Jammer-Ossi. Beispiel 2. Bei dem Taxifahrer, von dem ich am ersten Abend in Weimar vom Bahnhof zum Hotel gefahren worden war, und der mir in breitestem „Thüringsch“ erklärt hatte, ich könne mal froh sein, dass er noch vorbeigekommen sei, eigentlich habe er schon nach Hause fahren wollen, stieg ich am nächsten Abend an derselben Stelle zufällig wieder ein. Wieder breitester Dialekt, erst nach zweimaliger Nachfrage verstand ich, dass er außer der Adresse, die ich ihm gesagt hatte, auch das Hotel erfragte. Er habe mich doch gestern schon gefahren, sagte ich. Daran könne er sich nicht erinnern, sagte er. Klar, er fährt jeden Abend einen Österreicher vom Bahnhof zum Frauenplan. Durch hartnäckige Konversation, bei der er meinem Wiener Charme zunächst immer mit „thüringscher“ Widerrede konterte, gelang es mir, ihn etwas aufzutauen, bis er am Zielort sogar lachte. – Was ist das nur für eine Haltung zu Beruf, Kunde, Leben, erst einmal schlecht gelaunt im eigenen Saft zu schmoren? So konnte das mit dem Sozialismus nix werden: Hamwa nich, jibt es nich, kommt ooch nich rein. Ich hätte gern gefragt, ob’s in der DDR auch Taxen gab, fürchtete mich aber vorm Affekt der möglichen Antworten: So'n bourgeoisen Kram hatten wir hier früher nicht. Oder: Was denken Sie denn, dass wir wie Affen auf den Bäumken hockten?

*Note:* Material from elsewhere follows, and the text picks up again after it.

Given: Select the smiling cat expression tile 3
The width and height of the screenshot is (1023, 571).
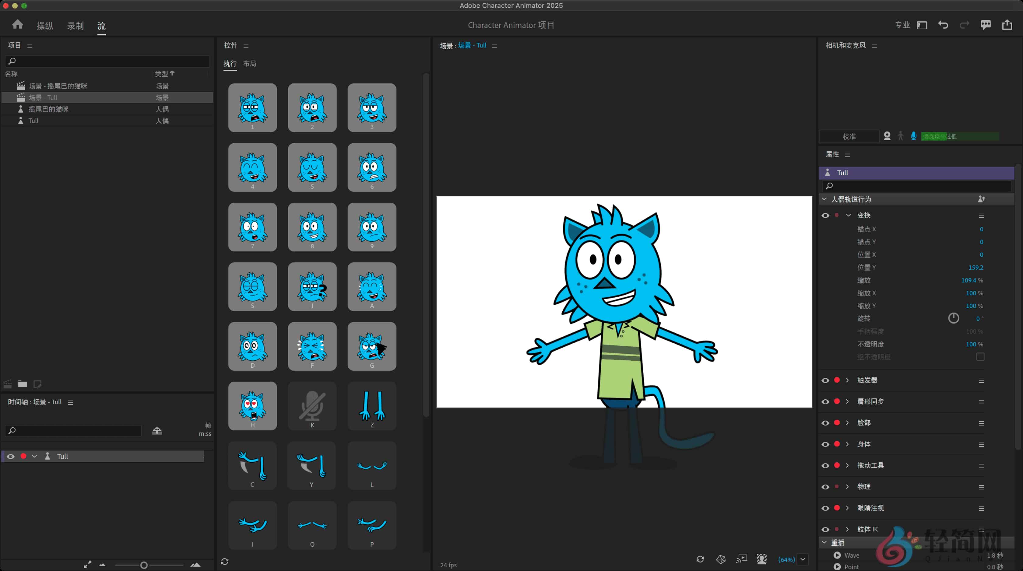Looking at the screenshot, I should (372, 108).
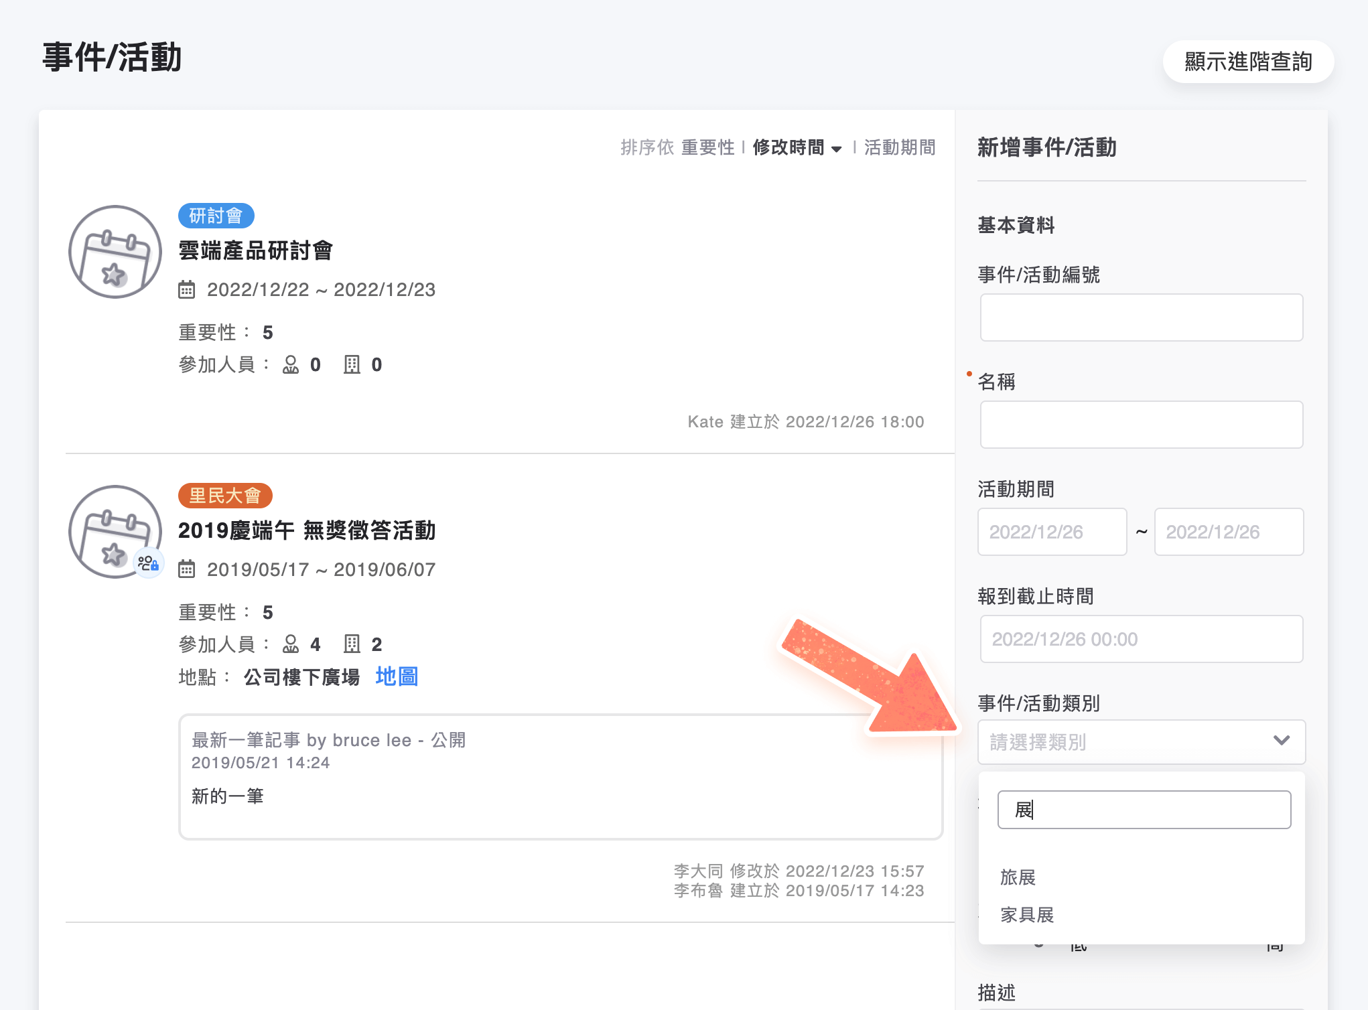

Jammer-Ossi. Beispiel 3. Dem Taxifahrer, der mich in Jena vom Bahnhof zur Oberlauengasse brachte, stand am Rand des Marktplatzes ein Lieferwagen etwas im Wege. Männer, die nicht blond und blauäugig waren, luden dort etwas aus oder ein. „Diese Kuruzzen überall!“, brüllte der Taxler. Na hören Sie mal, sagte ich, was sind denn das für Ausdrücke. „Wieso, kann man doch sagen, das Wort gibt's doch Stimmt, aber außerhalb von historischen Darstellungen der antihansburgischen Aufstände des 17. Jahrhunderts war es mir noch nie begegnet. Schon gar nicht als Synonym für Kümmeltürken, Kameltreiber oder andere rassistische Beschimpfungen. Von Thüringen lernen, heißt brutal granteln lernen.

Und dann war da noch die (nicht-thüringische) Frau, die im Frühstücksraum von ihrem Bekannten Karim erzählte, einem syrischen Flüchtling, der einmal seinen Bruder in Dresden besucht habe und spaßeshalber bei einer PEGIDA-Demo unerkannt mitmarschiert sei. „Es war ihm ein innerer Reichsparteitag.“ – Deutsche, achtet auf eure Redewendungen!

Einer der sympathischsten und faszinierendsten Thüringer, die mir in Weimar begegneten, war unser Führer durch die Gedenkstätte Buchenwald. Ein rüstiger Rentner, der anschaulich und nachdrücklich sprach, sich nur selten wiederholte und mit Bedacht versuchte, die Besucher einzubeziehen. Als er einmal erzählte, er habe als Kind Männer in Schlafanzügen auf dem Feld Kartoffeln klauben sehen und seinem Vater davon berichtet, der ihn aufklärte, die „Schlafanzüge“ seien Kazettkleidung gewesen, wurde mir abrupt klar, dass der Guide etwa 80 Jahre alt sein musste (etwas jünger als meine Eltern!) und dass das Grauen nicht in ferner Vergangenheit stattfand, sondern gleichsam gestern.

Über die Oberlippenbärte hab ich noch gar nichts gesagt. Davon sind mir in Thüringen einige begegnet. Viele. Zu viele. Vor allem bei Männern. Ich will nicht gleich von Schnäuzern sprechen, aber von ostentativem Bartwuchs zwischen Nase und Oberlippe. Das ist sooo ossimäßig. Na ja, darum wohl.